**What needs to be done**. Can you repeat the items below word for word, starting with the very first line and stopping after the line with "I will 965,238.", including both of those lines?
----
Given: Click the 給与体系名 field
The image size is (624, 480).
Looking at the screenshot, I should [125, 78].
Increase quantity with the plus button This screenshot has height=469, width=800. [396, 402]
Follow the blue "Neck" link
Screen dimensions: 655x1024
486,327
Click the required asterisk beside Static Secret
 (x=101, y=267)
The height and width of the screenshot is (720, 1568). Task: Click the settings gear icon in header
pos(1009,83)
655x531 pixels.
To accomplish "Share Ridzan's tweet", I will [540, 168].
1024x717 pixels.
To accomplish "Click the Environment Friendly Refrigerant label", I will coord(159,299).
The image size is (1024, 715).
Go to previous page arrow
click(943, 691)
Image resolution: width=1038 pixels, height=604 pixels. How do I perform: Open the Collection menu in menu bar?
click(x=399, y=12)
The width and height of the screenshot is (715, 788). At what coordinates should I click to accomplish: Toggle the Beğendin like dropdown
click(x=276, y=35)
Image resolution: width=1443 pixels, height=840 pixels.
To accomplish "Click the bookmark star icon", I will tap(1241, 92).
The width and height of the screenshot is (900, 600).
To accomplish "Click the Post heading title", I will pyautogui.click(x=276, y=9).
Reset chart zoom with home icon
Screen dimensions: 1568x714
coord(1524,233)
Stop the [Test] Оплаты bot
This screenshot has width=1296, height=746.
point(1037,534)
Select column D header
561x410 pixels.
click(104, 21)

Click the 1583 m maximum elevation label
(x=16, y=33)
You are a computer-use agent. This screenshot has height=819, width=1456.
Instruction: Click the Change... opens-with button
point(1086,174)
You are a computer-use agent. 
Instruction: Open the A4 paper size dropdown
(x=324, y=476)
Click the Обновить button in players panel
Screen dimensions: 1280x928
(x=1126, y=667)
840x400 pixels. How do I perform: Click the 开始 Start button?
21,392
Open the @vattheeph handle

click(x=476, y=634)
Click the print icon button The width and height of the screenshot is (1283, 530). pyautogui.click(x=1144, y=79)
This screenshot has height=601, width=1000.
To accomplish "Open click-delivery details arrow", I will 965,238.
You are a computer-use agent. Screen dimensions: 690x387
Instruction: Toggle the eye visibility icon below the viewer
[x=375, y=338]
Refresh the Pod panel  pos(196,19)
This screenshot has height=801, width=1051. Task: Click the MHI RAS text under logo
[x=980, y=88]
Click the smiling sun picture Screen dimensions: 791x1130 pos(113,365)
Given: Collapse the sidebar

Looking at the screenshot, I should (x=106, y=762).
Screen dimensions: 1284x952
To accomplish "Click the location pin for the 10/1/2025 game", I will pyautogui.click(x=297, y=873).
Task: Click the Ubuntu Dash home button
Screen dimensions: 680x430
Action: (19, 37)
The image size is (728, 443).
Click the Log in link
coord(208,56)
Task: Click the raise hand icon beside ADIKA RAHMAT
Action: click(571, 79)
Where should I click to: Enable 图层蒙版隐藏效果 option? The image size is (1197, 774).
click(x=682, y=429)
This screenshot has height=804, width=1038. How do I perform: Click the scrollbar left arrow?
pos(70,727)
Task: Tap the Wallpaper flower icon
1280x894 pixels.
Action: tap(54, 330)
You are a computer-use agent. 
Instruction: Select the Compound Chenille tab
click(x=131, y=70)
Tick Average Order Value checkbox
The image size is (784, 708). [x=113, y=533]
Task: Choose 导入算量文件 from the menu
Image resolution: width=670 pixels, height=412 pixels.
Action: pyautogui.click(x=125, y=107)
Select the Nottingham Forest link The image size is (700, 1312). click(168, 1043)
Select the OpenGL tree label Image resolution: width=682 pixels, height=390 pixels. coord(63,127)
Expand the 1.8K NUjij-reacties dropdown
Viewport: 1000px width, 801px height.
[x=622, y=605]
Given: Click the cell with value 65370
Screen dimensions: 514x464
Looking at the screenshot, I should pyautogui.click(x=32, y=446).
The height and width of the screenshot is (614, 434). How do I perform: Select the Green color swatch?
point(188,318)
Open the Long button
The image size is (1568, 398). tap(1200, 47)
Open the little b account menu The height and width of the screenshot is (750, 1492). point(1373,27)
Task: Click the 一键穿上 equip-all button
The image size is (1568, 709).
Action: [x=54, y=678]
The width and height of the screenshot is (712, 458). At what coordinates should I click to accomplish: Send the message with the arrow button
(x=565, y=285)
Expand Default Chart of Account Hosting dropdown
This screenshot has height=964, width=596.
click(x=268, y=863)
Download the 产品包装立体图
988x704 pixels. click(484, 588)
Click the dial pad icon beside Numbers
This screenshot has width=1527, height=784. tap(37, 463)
----
**Completed exercise**.
Given: Click the 給与体系名 field
The image size is (624, 480).
Looking at the screenshot, I should [125, 78].
Increase quantity with the plus button This screenshot has height=469, width=800. [396, 402]
Follow the blue "Neck" link
Screen dimensions: 655x1024
486,327
Click the required asterisk beside Static Secret
 (x=101, y=267)
The height and width of the screenshot is (720, 1568). Task: Click the settings gear icon in header
pos(1009,83)
655x531 pixels.
To accomplish "Share Ridzan's tweet", I will [540, 168].
1024x717 pixels.
To accomplish "Click the Environment Friendly Refrigerant label", I will coord(159,299).
The image size is (1024, 715).
Go to previous page arrow
click(943, 691)
Image resolution: width=1038 pixels, height=604 pixels. How do I perform: Open the Collection menu in menu bar?
click(x=399, y=12)
The width and height of the screenshot is (715, 788). At what coordinates should I click to accomplish: Toggle the Beğendin like dropdown
click(x=276, y=35)
Image resolution: width=1443 pixels, height=840 pixels.
To accomplish "Click the bookmark star icon", I will tap(1241, 92).
The width and height of the screenshot is (900, 600).
To accomplish "Click the Post heading title", I will pyautogui.click(x=276, y=9).
Reset chart zoom with home icon
Screen dimensions: 1568x714
coord(1524,233)
Stop the [Test] Оплаты bot
This screenshot has width=1296, height=746.
point(1037,534)
Select column D header
561x410 pixels.
click(104, 21)

Click the 1583 m maximum elevation label
(x=16, y=33)
You are a computer-use agent. This screenshot has height=819, width=1456.
Instruction: Click the Change... opens-with button
point(1086,174)
You are a computer-use agent. 
Instruction: Open the A4 paper size dropdown
(x=324, y=476)
Click the Обновить button in players panel
Screen dimensions: 1280x928
(x=1126, y=667)
840x400 pixels. How do I perform: Click the 开始 Start button?
21,392
Open the @vattheeph handle

click(x=476, y=634)
Click the print icon button The width and height of the screenshot is (1283, 530). pyautogui.click(x=1144, y=79)
This screenshot has height=601, width=1000.
To accomplish "Open click-delivery details arrow", I will 965,238.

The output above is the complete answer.